005 The Old Man and the Sea
I might have read The Old Man and the Sea in high school but I'm uncertain. The title is familiar yet I remember nothing else. I choose this short book -- only 127 pages -- to ease myself back into this blog.
Short, direct, clear prose. An old fisherman pit against a mighty fish --a marlin. After hooking the fish, the old man waits a day and a night for the fish to surface. After killing the fish, he beats sharks off his catch. He returns to the fishing hamlet with a carcass, which is sad yet bringing the skeleton to shore is a heroic feat: it is a visible testament of his trials and of his unyielding resolution.
Two words sum up this book: mental fortitude.

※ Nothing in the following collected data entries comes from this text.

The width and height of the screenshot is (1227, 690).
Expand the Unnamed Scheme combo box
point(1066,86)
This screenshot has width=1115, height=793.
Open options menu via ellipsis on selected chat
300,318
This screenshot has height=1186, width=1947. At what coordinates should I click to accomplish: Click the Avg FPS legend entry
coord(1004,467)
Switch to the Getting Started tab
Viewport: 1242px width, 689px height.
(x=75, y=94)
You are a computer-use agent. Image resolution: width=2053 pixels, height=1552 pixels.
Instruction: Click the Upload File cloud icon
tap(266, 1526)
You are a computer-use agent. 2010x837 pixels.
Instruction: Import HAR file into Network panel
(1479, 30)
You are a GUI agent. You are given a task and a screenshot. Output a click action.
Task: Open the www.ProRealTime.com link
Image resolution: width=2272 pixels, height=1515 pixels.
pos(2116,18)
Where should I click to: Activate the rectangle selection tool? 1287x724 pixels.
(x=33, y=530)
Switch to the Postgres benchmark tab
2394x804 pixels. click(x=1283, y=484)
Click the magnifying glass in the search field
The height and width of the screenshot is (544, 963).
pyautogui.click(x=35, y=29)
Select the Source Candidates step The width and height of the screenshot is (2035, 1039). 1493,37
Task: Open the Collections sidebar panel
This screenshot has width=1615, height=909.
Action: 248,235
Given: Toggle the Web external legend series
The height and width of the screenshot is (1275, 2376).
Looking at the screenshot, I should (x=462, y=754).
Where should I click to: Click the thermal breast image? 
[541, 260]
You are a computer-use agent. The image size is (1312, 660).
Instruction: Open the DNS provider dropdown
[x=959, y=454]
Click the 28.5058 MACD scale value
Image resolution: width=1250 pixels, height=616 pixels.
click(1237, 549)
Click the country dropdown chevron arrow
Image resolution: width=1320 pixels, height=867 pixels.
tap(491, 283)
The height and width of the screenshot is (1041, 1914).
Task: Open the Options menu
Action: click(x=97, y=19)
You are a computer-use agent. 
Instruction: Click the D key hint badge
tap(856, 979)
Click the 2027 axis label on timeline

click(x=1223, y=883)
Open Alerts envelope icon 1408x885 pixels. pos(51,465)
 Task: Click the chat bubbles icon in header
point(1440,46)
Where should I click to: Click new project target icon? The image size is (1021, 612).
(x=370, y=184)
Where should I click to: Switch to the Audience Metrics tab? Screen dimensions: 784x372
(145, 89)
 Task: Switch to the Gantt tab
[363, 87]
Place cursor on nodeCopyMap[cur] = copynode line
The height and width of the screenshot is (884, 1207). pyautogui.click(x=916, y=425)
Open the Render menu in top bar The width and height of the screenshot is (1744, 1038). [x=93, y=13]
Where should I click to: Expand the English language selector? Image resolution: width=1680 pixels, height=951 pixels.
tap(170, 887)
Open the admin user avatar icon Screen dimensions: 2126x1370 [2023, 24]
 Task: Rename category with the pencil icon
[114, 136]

The old man's stream of consciousness narrates events. Fishing alone, he talks to himself, thinks to himself. He is constantly encouraging, planning, preparing himself to handle tasks he must do. Unflinchingly, he makes sacrifices quickly -- cutting the other lines, eating the fish he caught -- to stack his chances to win. He knows well the psychology of battle, and keeps his mind sharp by reason, by rest, by food:
"The punishment of the hook is nothing. The punishment of hunger, and that he is against something that he does not comprehend, is everything. Rest now, old man, and let him work until your next duty comes." p.76
The theme of mental resolution, expressed so poignantly by Ernest Hemingway, is at once noble and horrific. Noble because it is shows how battles are won in the mind. Horrific because someone who knows mental fortitude so well, enough to convey it convincingly in literary form, killed himself.
It begs the question: What is it about modern life or his life that was so unbearable? It is frightening to imagine that someone with the intellectual capacity and, perhaps, fortitude of the Old Man, encountered something that beat him to death.
I mention Hemingway' s suicide because I read Sylvia Plath's The Bell Jar just prior to The Old Man and the Sea. Plath also killed herself.
In The Bell Jar, a small town girl wins a one month internship at a magazine publishing house in New York. Intelligent and keenly self-conscious, Esther's observations of people and events are painfully frank. She is equally merciless to her own thoughts and actions.
You sense that modern city life dulls and suffocates. In short, it kills. The city teems of depth-less people spouting canned conversations, performing gestures which are emptied by repetition. A glimpse of this existence and Esther is changed: her mind sickens and she tries to commit suicide. Esther gets shock therapy and after a session she says:
"All the heat and fear had purged itself. I felt surprisingly at peace. The bell jar hung, suspended, a few feet above my head. I was open to the circulating air." p.206
The space under a bell jar is a metaphor for a state of mind touched by the emptiness of modern madness. It is a powerful symbol. You are helpless. You cannot move or breathe. The 360 degree field of vision remains a relentless source of pain; you see in stark clarity and feel razor eyes upon you.
Ernest Hemingway, Sylvia Plath, was it this?